I meant it, though. As adults, juggling kids, jobs, housework and bills while also trying to actually do something social and just for fun every once in a while, most parents would kill to be bored. Kids? Not so much.
Boredom, though, should be an opportunity for kids, according to an article on Time.com. It can indicate that they should change what they are doing and try something else. Learning to beat boredom is an important skill for kids to learn, or else they risk a life where nothing is ever interesting and they might turn to drugs, alcohol, or inappropriate and risky behaviors to "entertain" themselves.
While it may seem like a kid's boredom comes from not having enough activities, it could actually be a symptom of having too many. If your child is so used to being scheduled and occupied, he won't know how to come up with things to do on his own. Boredom really is an opportunity for kids to use their imaginations and create their own games and activities.

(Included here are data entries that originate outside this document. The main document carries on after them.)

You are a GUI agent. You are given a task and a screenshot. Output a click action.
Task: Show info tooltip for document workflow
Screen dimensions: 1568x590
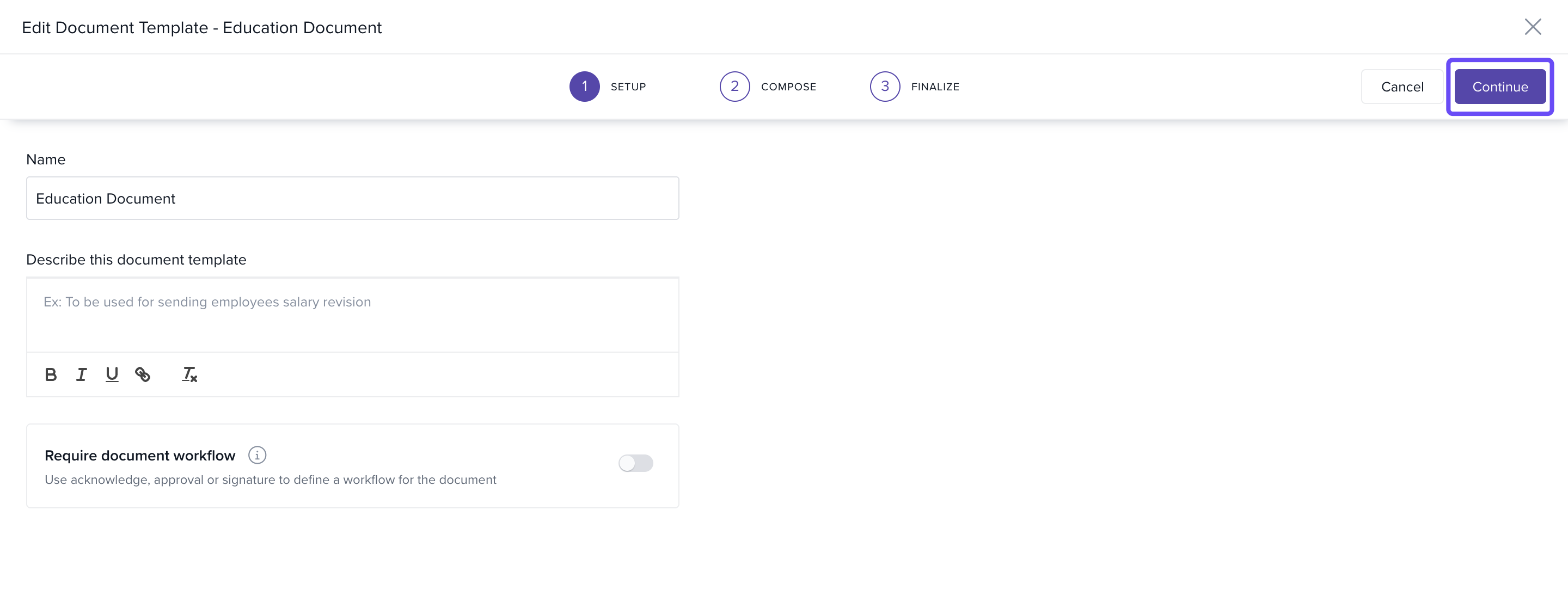coord(257,455)
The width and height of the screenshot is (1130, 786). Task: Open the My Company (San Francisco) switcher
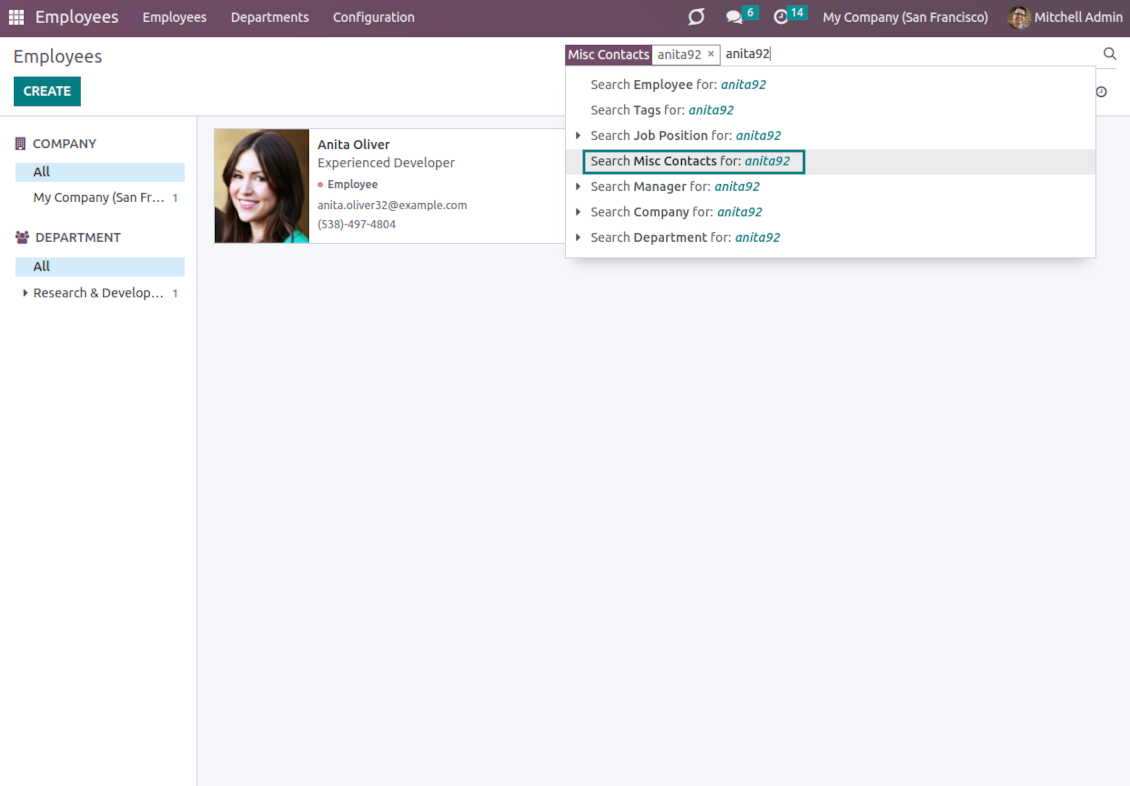click(x=904, y=17)
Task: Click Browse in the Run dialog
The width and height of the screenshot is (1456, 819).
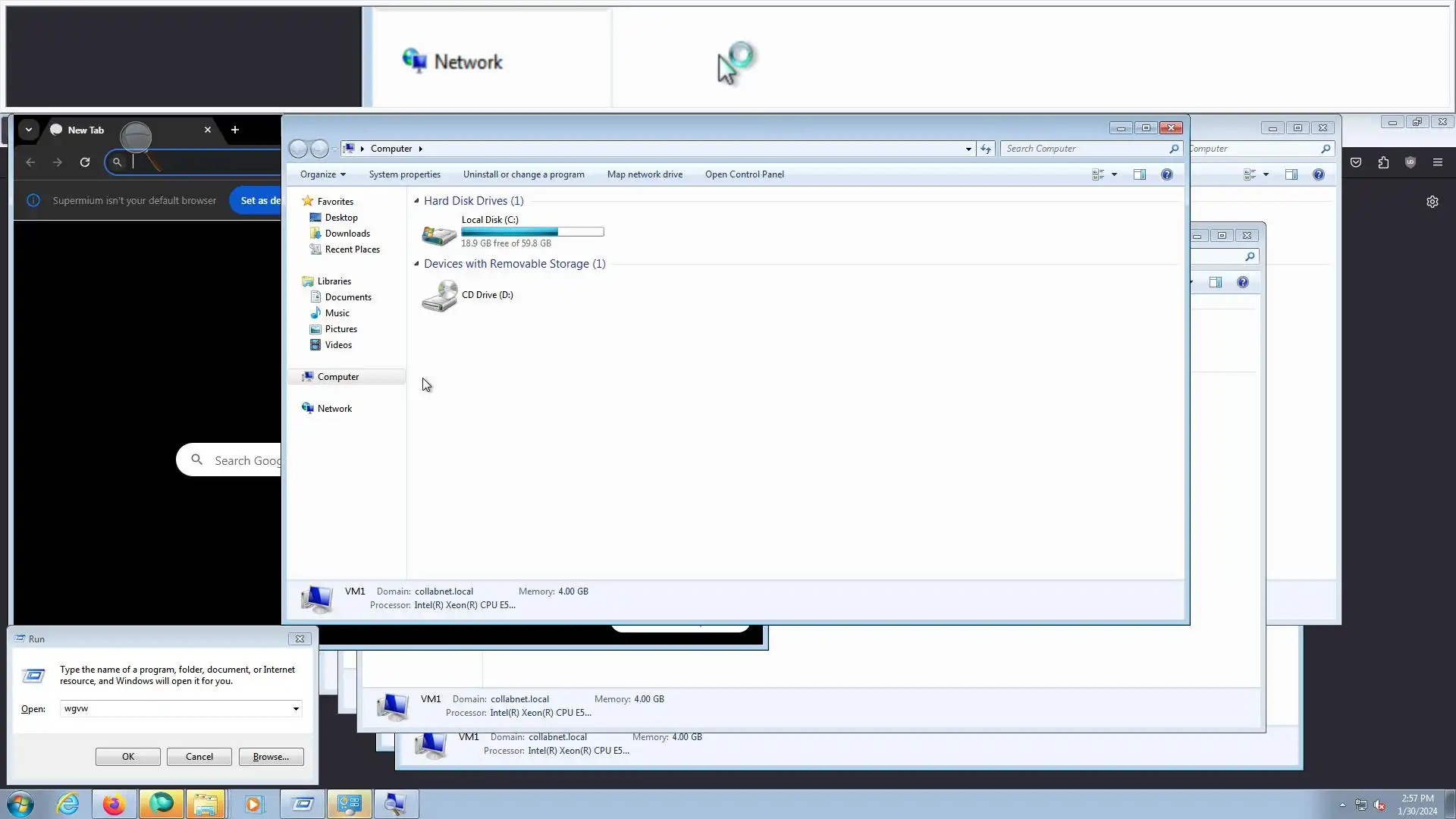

Elementary school-aged kids, of course, need support from parents to be exposed to new activities and try new things to give them inspiration for those "I'm bored" moments. Next time your child utters that phrase, start a conversation with her to find out what she's enjoyed doing recently and what she might like to do again. Then, nudge her toward using that as inspiration for something she can do right now—and here's the key—let her go do it on her own. If she liked playing in the park with her friends, maybe she can build an ultimate playground with her Legos or draw a dream playground with her art supplies. If she liked seeing a movie, maybe she can act out a new scene with her stuffed animals. The opportunities really are endless!